# Derailleur Pulley Wheel SRAM Red vs Force/Rival



## tjc (Aug 17, 2010)

Just found my 2012 Sram Red Rear Derailleur upper pulley wheel has a radial crack all the way through. Replacement cost for set (upper and lower) is a hundred bucks, and I only need the upper. Found the Force/Rival set is around 12 bucks. I don't care about weight or ceramic bearings at this point, just want to know if shifting/fit would be the same. 

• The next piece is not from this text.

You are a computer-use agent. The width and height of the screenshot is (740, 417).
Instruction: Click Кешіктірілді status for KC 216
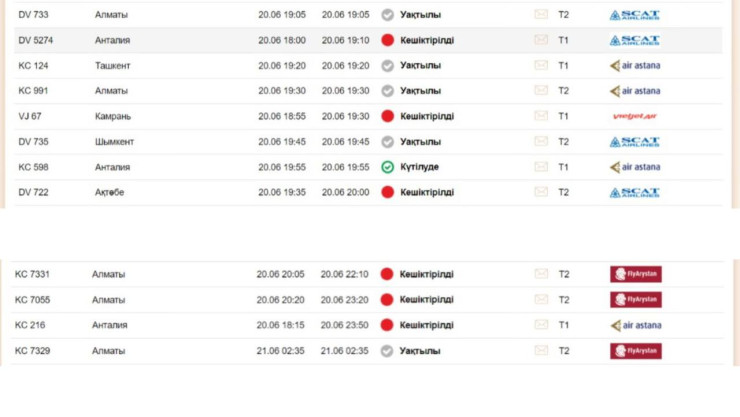coord(426,325)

Or if anyone knows where to get just the upper pulley?

Thanks,


----------



## velodog (Sep 26, 2007)

tjc said:


> Just found my 2012 Sram Red Rear Derailleur upper pulley wheel has a radial crack all the way through. Replacement cost for set (upper and lower) is a hundred bucks, and I only need the upper. Found the Force/Rival set is around 12 bucks. I don't care about weight or ceramic bearings at this point, just want to know if shifting/fit would be the same.
> 
> Or if anyone knows where to get just the upper pulley?
> 
> Thanks,


Shux, I'd gamble the 12 bucks. I could be wrong but I couldn't imagine that there would be issues with shifting or fit.


----------



## tjc (Aug 17, 2010)

Just as follow-up... I bought the Force/Rival set and they fit no problem (just used existing bolts and washers). Upon removal of the old ones, I found both wheels were cracked, the bottom just starting on the ID - so I ended up replacing both. I noticed the drive train maybe a little louder when turning the cranks on the stand, but not noticeable when actually riding. Shifting not affected, and I sure couldn't feel any weight or resistance difference.


----------



## velodog (Sep 26, 2007)

tjc said:


> Just as follow-up... I bought the Force/Rival set and they fit no problem (just used existing bolts and washers). Upon removal of the old ones, I found both wheels were cracked, the bottom just starting on the ID - so I ended up replacing both. I noticed the drive train maybe a little louder when turning the cranks on the stand, but not noticeable when actually riding. Shifting not affected, and I sure couldn't feel any weight or resistance difference.


They're jockey pulleys, I can't think of any drive train component having less influence on things.


----------



## cxwrench (Nov 9, 2004)

Are you _absolutely certain_ you can't feel any weight difference?


----------



## goodboyr (Apr 19, 2006)

cxwrench said:


> Are you _absolutely certain_ you can't feel any weight difference?


Very "rep-able" reply.......chapeau!

Sent from my SM-G950W using Tapatalk


----------



## tjc (Aug 17, 2010)

You guys obviously haven't tried these...
https://www.excelsports.com/search/?keyword=ceramicspeed+pulley

Show some restraint.


----------